Assignment. Could you copy the records from the line containing "The width and height of the screenshot is (768, 512)." through the line containing "legend-label: 営業利益 is", both lines included, word for word and without the pictures?

Recorded data.
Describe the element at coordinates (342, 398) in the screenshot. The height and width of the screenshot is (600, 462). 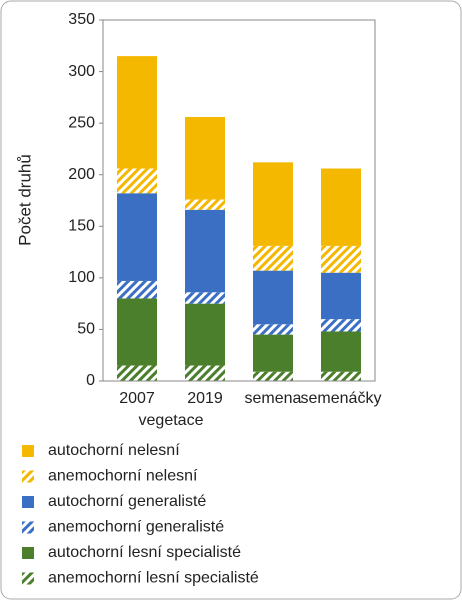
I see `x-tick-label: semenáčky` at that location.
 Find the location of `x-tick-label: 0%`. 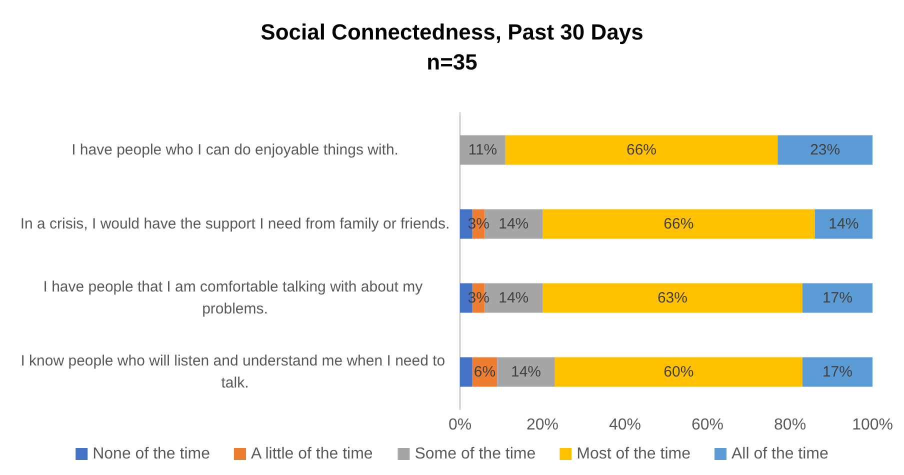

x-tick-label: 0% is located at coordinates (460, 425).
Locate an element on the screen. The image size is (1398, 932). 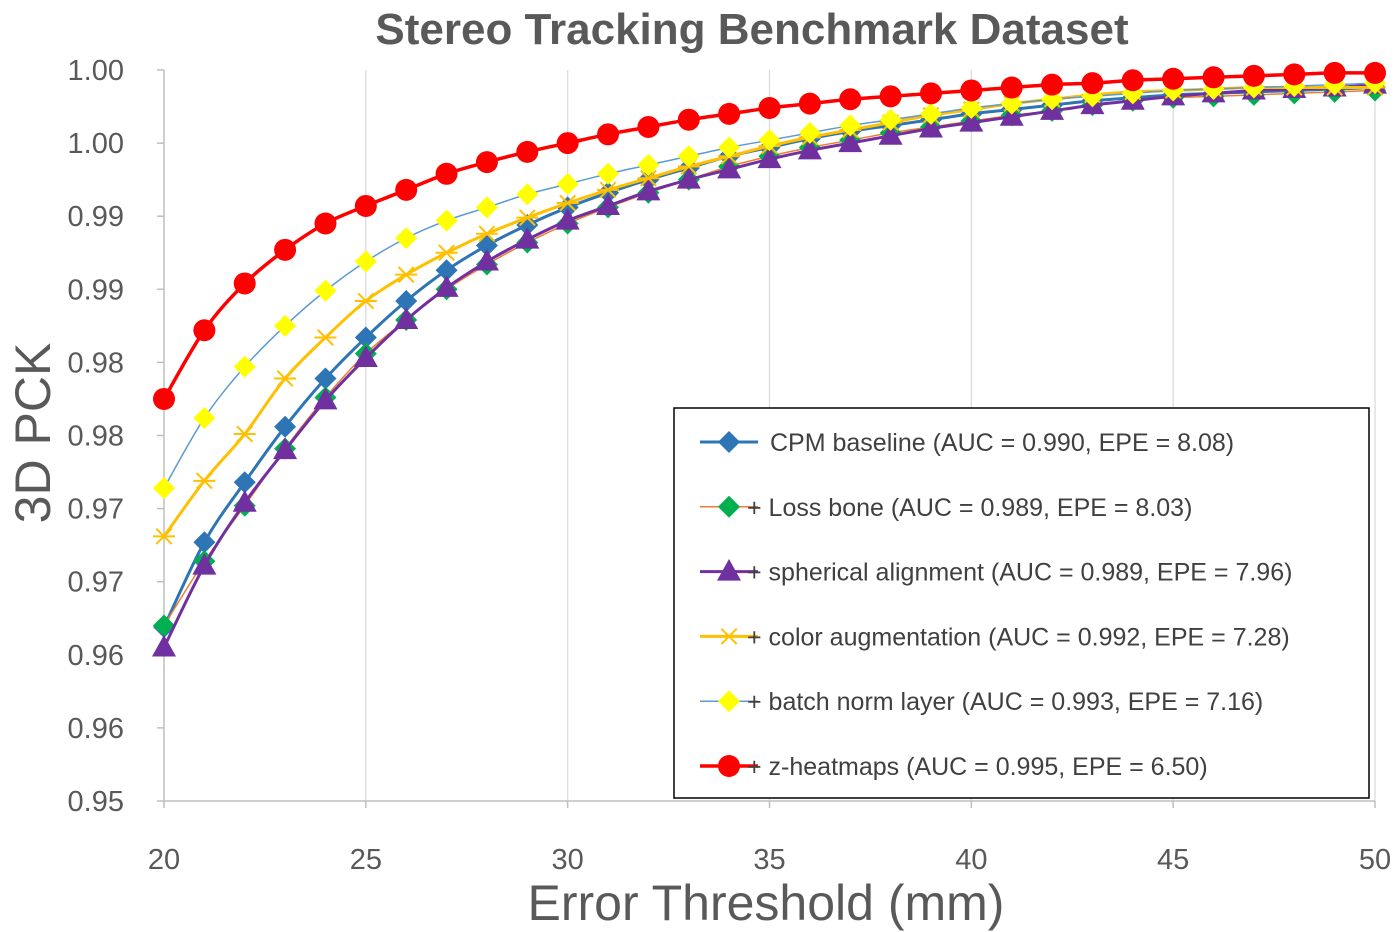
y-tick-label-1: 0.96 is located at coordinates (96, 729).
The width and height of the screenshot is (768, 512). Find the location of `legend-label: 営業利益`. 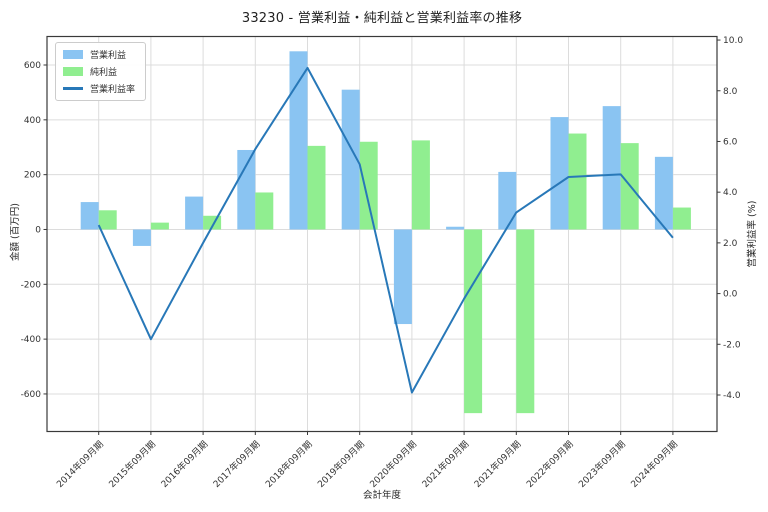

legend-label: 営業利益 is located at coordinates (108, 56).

---

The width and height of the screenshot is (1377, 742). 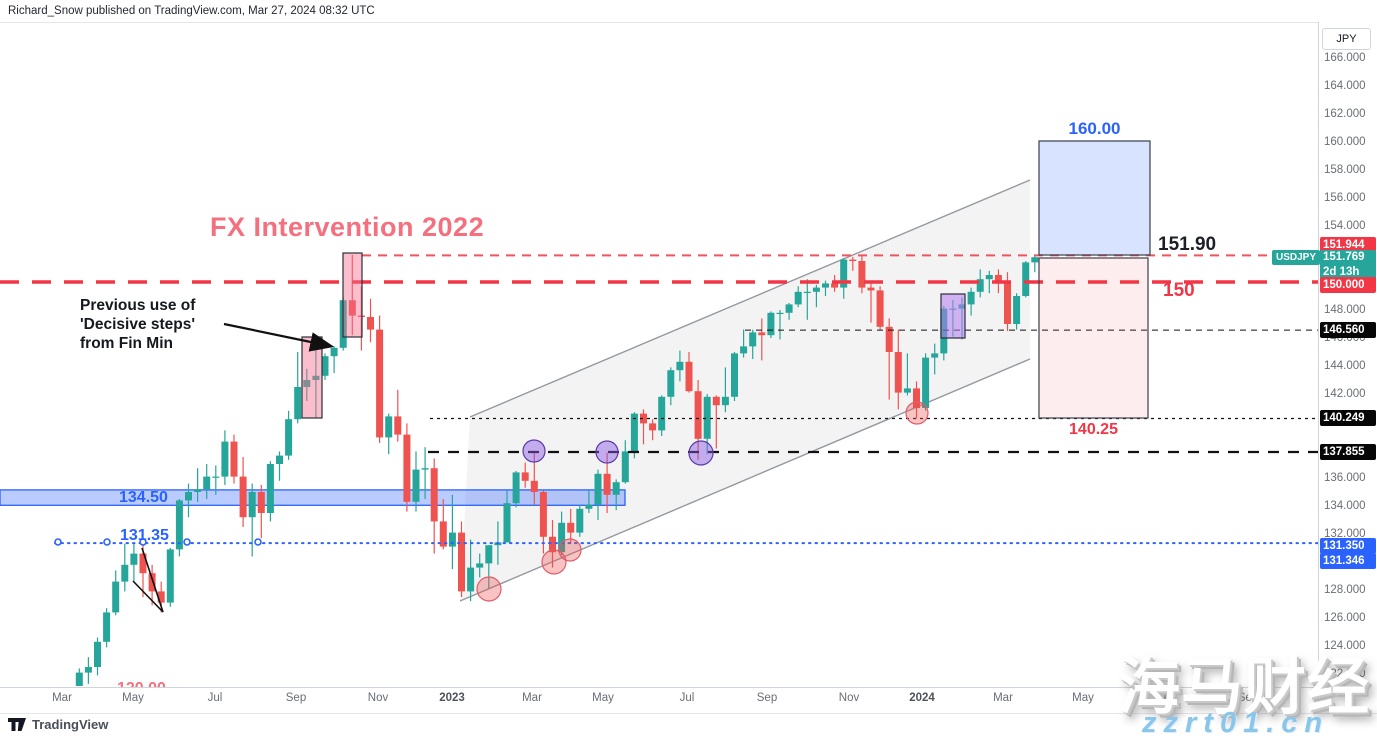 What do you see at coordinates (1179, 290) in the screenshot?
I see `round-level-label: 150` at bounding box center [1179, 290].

Result below.
The width and height of the screenshot is (768, 512). Find the location of `legend-label: 営業利益`. 

legend-label: 営業利益 is located at coordinates (108, 56).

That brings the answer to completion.